## Exercise goal
For the records below, give the count of lines holding the word "idtheme" and nothing more.

## Records shown
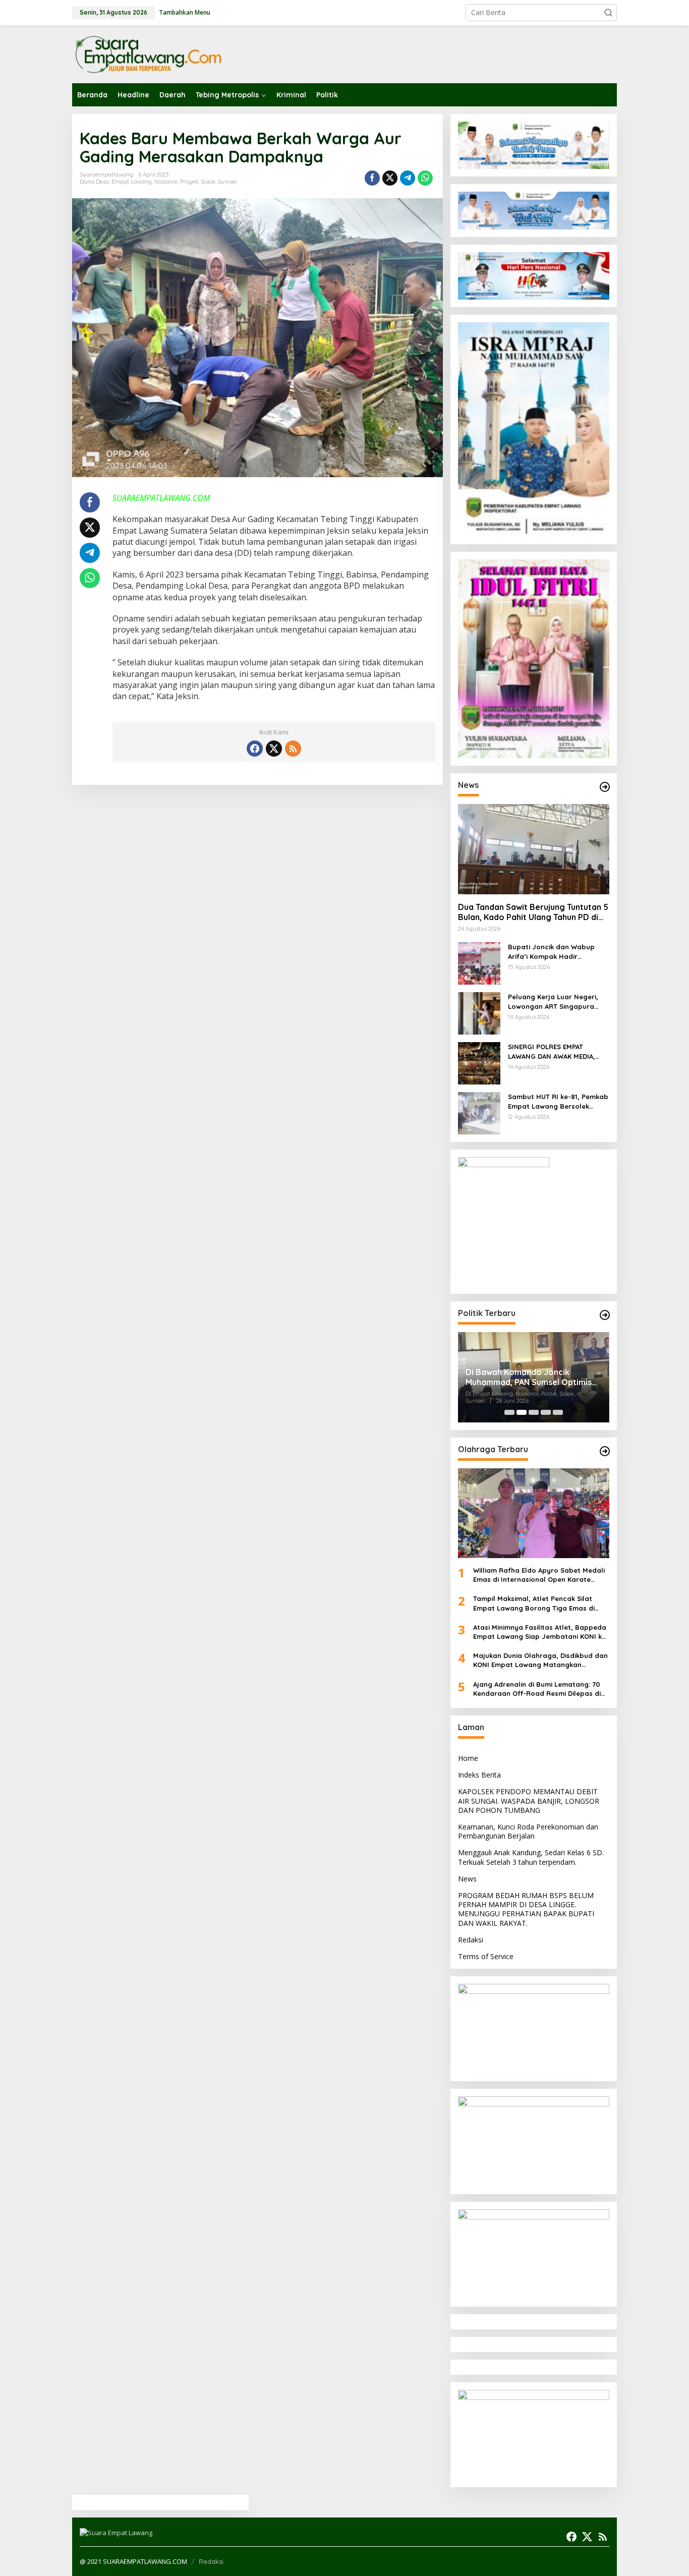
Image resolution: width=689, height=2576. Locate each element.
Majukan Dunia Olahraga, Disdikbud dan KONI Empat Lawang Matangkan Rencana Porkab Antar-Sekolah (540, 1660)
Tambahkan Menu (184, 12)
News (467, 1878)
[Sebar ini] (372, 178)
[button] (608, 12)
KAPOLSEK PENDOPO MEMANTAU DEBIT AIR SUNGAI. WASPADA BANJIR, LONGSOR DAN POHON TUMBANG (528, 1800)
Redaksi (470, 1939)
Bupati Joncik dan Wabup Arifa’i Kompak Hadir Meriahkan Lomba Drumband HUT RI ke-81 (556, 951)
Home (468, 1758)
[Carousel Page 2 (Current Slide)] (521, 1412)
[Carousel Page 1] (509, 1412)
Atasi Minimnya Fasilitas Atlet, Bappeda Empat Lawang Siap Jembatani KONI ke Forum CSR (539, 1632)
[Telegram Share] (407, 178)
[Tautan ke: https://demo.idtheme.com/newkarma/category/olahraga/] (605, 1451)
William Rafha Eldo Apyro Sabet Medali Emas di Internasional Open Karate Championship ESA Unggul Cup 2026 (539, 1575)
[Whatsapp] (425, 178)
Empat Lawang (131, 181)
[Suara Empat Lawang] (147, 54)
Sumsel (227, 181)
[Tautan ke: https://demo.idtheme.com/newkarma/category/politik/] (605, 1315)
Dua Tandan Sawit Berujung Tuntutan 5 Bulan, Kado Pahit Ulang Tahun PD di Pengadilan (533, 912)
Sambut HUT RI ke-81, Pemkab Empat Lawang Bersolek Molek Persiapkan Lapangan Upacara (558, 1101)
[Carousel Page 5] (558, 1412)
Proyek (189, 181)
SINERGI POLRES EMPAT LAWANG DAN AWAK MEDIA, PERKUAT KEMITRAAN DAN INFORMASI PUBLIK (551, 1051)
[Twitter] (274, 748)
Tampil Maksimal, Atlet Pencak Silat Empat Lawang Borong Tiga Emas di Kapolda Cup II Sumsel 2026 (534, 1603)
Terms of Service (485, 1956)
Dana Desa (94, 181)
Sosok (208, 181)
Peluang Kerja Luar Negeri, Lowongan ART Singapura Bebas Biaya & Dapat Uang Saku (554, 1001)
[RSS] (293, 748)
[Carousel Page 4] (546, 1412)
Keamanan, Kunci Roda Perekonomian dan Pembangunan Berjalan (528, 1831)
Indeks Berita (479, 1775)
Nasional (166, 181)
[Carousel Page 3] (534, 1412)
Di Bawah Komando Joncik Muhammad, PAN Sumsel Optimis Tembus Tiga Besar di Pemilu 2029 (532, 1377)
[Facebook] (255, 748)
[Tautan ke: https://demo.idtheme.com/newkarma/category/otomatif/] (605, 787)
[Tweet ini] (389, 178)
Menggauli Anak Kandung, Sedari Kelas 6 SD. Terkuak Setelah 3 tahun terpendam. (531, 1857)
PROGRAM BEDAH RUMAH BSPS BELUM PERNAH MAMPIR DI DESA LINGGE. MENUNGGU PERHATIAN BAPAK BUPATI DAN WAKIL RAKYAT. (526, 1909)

## Answer for the task
3